Not a bit of it. “Beethoven's music has probably fewer sex-connotations than that of any other composer, except Bach's.” The fingerprint has nothing to do with the guilt. Beethoven has the best of all alibis; his mind was elsewhere at the time. His works were written not by him at all, but by, “the spirit of music”. Such mystic flights seem to go rather far. At times they disappear into the cloud of unknowing. For example, Beethoven, although just an unconscious instrument (pp. 71, 148, and passim), was never just an unconscious instrument (pp. 103, 139, etc). Again there is a spirited defence: Beethoven was in such a state that even his conscious was largely unconscious (pp. 142-3). QED.
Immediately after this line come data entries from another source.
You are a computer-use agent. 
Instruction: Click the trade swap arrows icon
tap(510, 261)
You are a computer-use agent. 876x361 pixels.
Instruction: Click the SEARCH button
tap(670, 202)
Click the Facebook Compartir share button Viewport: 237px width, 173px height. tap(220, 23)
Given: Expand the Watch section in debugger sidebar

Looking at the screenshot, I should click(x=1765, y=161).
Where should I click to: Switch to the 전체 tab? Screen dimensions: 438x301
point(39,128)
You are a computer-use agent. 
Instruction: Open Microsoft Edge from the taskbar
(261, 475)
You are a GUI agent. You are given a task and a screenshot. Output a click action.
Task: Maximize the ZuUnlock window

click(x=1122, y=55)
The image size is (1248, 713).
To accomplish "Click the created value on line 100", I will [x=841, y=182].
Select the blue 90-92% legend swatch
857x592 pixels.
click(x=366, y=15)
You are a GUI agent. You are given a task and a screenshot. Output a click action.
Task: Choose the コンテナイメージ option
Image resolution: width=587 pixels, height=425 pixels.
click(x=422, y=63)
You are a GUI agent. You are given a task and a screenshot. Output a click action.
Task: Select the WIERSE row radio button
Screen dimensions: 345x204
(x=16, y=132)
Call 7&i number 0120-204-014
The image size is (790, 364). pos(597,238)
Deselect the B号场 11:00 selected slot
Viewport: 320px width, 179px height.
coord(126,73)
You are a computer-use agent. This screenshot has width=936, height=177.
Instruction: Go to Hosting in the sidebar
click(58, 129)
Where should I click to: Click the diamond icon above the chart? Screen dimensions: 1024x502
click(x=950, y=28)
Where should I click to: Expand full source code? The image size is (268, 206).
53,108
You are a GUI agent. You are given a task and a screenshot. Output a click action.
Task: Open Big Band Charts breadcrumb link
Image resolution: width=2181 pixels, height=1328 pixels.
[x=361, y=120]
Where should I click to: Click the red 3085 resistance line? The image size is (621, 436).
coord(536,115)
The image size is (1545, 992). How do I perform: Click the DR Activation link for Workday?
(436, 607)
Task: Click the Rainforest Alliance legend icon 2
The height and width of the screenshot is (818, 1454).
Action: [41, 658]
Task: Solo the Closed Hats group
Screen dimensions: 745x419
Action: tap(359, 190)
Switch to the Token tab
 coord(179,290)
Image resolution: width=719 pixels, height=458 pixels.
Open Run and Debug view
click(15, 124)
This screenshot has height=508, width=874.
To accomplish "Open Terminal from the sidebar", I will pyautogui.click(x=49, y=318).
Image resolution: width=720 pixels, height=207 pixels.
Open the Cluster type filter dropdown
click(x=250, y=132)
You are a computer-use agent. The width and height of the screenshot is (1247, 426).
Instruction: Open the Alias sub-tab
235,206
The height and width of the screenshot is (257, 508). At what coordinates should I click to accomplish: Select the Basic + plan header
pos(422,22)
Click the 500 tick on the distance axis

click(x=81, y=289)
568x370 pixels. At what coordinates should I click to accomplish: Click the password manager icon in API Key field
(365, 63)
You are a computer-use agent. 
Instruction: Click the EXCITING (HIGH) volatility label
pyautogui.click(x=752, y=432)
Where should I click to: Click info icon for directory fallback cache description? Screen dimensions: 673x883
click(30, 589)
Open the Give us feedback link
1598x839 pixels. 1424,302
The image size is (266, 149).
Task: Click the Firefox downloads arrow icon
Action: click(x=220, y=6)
    His suspected syphilis gets the same mercurial treatment. It's no use consulting the doctors; they all disagree. One of them actually argues that we can't judge without the evidence, if you can credit that. He fails to see that it is the absence of evidence which is so decisive. For, according to Thayer, Dr Bertolini once confessed to having destroyed some compromising papers to which he had access as Beethoven's physician. What could be more con­clusive? It follows that Beethoven had some dis­creditable secret, which must have been a physical affliction; which must have been a venereal disease, which must have been syphilis, which must have been acquired, which must have been in 1796, which must have been why he hated his sister-in-law in 1818. “The fact of Beethoven's malady [sic] seems then to be beyond dispute”.

    The other themes are also more notable for recapitulation than development. Point (a) is made 14 times; (b)-(f), 30; (g)-(i), 40; (j), 12; (k), 22. However, the example of someone “specially given to the unconscious repetition of the same formulae” is Beethoven.

    These idiosyncrasies may be thought rewarding as well as revealing. Plainly Ernest Newman on Beethoven is no scholarly Emily Anderson, no intellectual J. W. N. Sullivan. He offers instead what has been called his “emotional disposition to music” in a genre which has been called the adven­tures of the soul among masterpieces - though perhaps “psyche” would be apter. He writes like a creative artist, by the same process as he attributes to Beethoven, and thus (mutatis mutandis) confirms his own thesis for what it is worth.

    About such a mirror of music one can only ask­ - are its images real, its angles original, its reflections true? No doubt many of them are. For example if one seeks medical advice on the question of syphilis, which does after all seem advisable, one can find some confirmation [note 1: see eg Dr Dieter Kerner, Krankheiten grosser Musiker (1963) p.78ff] of Newman's conjectures. No doubt too the little fingerprint here recorded from all angles (obtuse as well as acute) is evidence which could prove helpful in apprehending the music. Moreover the idea itself is arresting, and anticipates much modern detective work. I think it might also point the way to even more interesting and scientific investigations and deductions. Thus if the three-note theme really has a quasi-verbal meaning, then it might be found in significant conjunction with relevant words or ideas. At first glance the results are promising; it appears as a symbol of manly activity, with typical dotted rhythm, inDer Mann vom Wort, and as a symbol of yearning inAn die ferne Geliebte. Again, one might study other seman­tic aspects of Beethoven's musical expression; for example his feeling-tone which links the tonalities of F and D, giving the impression of a key so alert and confident that even its relative minor can shortly be promoted major (eg in op 10 no 2, 1 and III; op 33 no 3; op 68, I and III; etc).

    Further, one might consider how far the onset of a grave disorder might turn the music sombre with intimations of mortality, much as Keats defined the second period of artistic development. This would seem apt enough for Beethoven and many others, and indeed relevant to the whole question of the mental and physical bases of creative art.

    In such ways, Ernest Newman's book, which despite obvious weaknesses was outstanding in its day, could again become seminal because of this new issue. A reader receptive to its ideas, and on guard against possible misconceptions, would find it quite acceptable at 30s, with nearly as many musical illustrations (126) as there are pages.